## Records for the task
|---|

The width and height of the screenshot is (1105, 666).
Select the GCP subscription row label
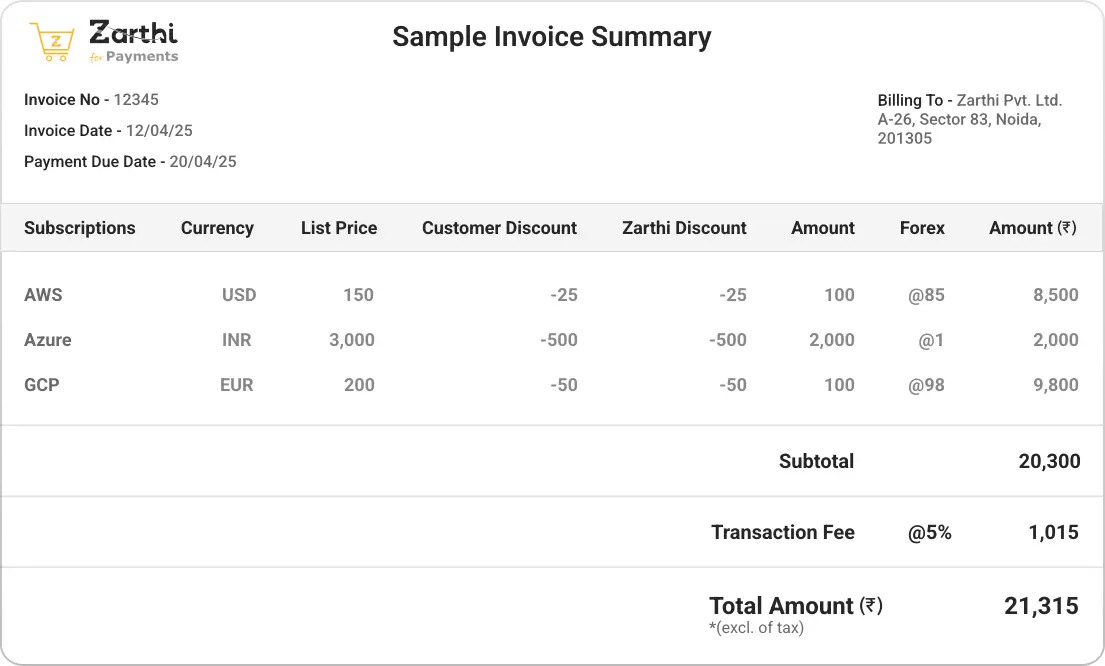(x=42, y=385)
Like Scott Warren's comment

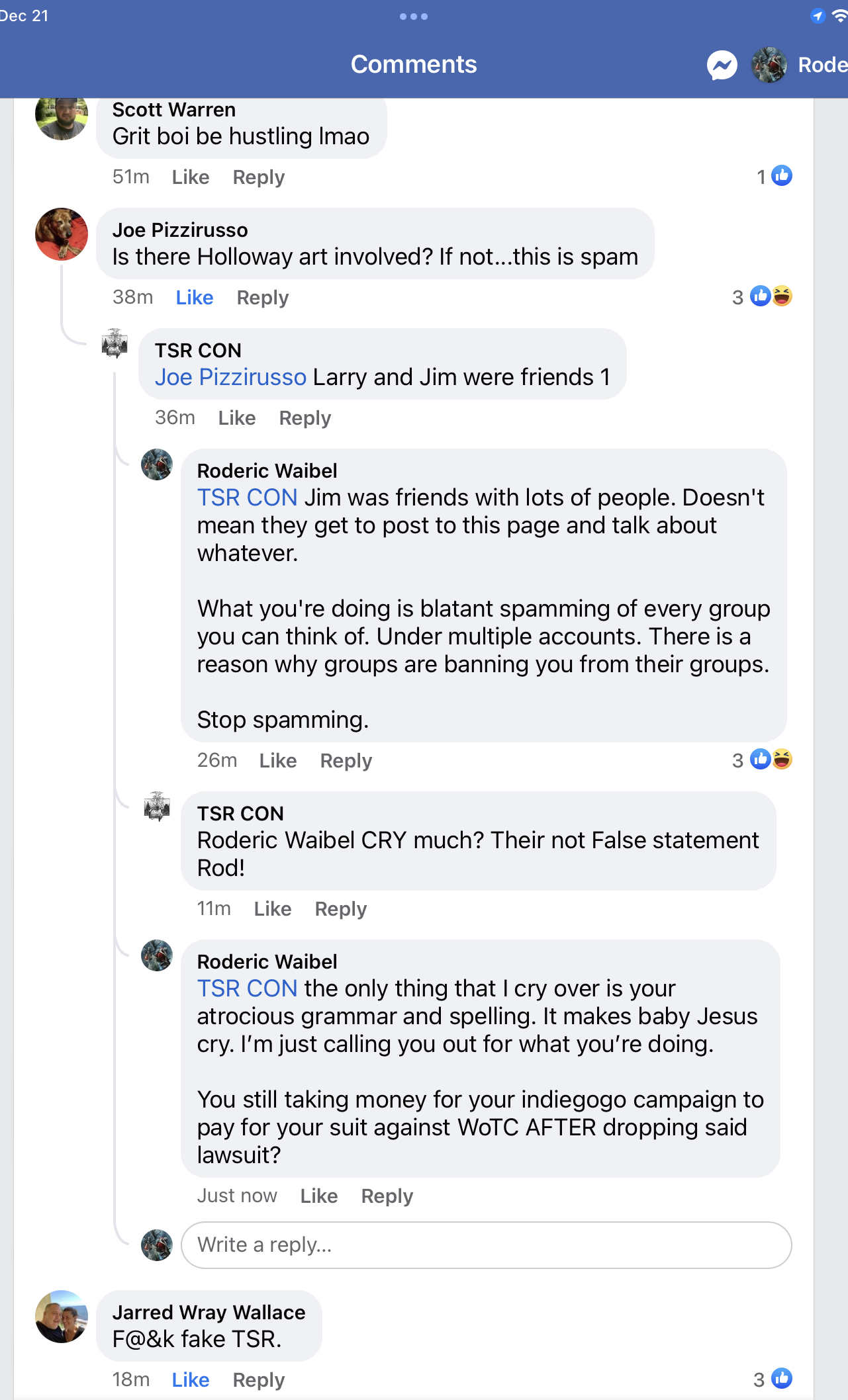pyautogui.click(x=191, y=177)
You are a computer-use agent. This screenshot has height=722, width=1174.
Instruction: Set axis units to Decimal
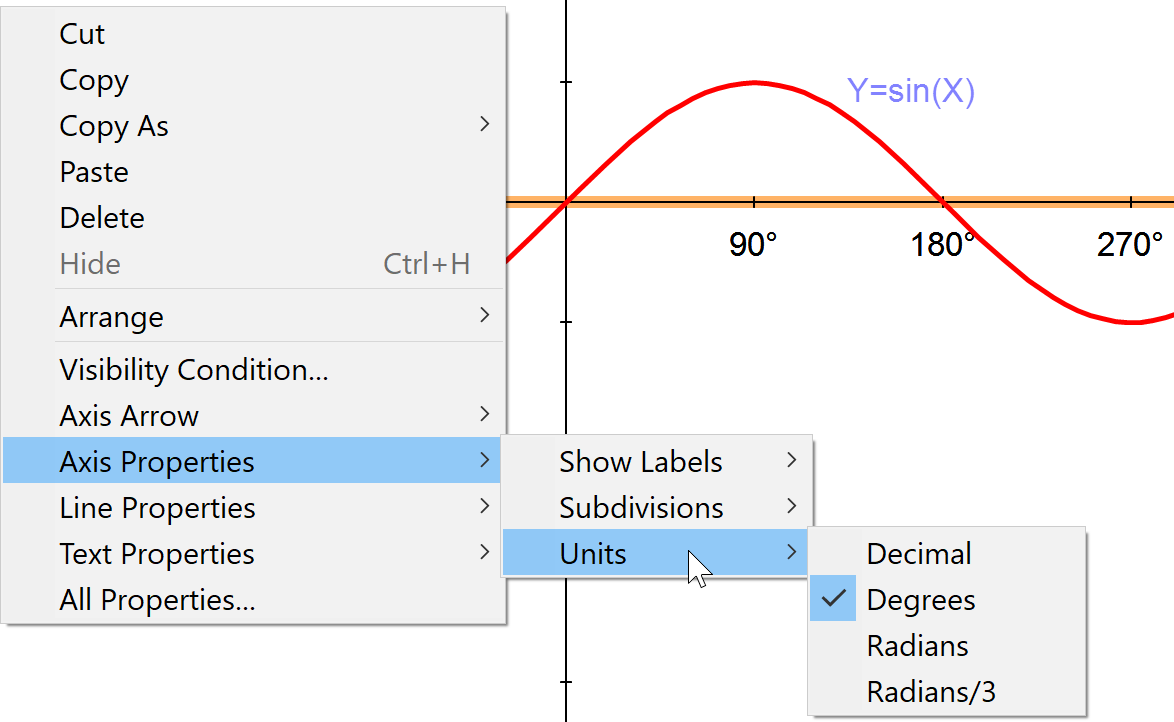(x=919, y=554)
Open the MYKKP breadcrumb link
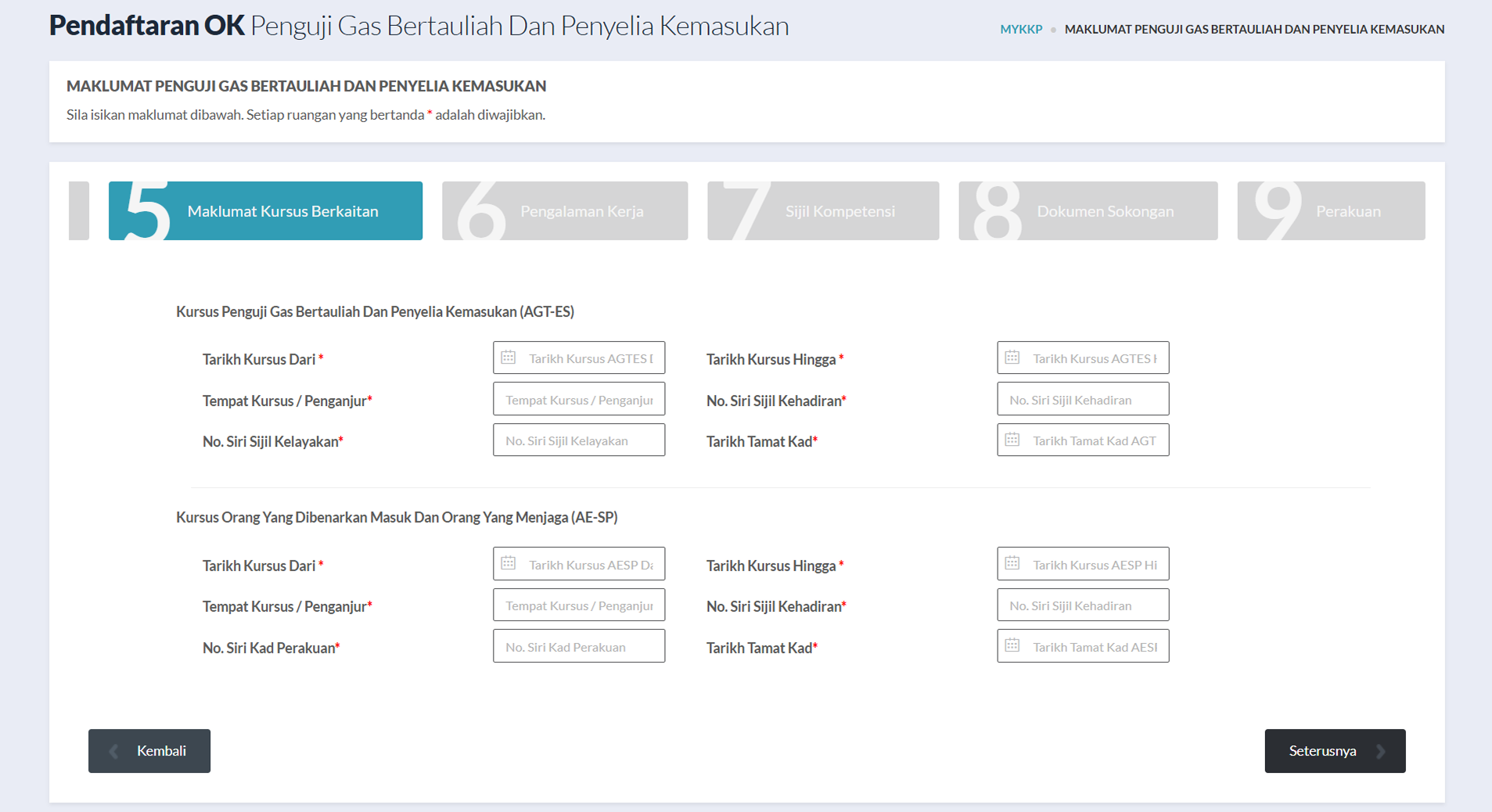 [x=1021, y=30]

|---|

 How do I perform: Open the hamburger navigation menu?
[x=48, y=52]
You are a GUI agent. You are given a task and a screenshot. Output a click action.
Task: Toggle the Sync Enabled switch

|---|

Would you count the lines in the data that contain "height" and answer with only the number?

## Solution below
2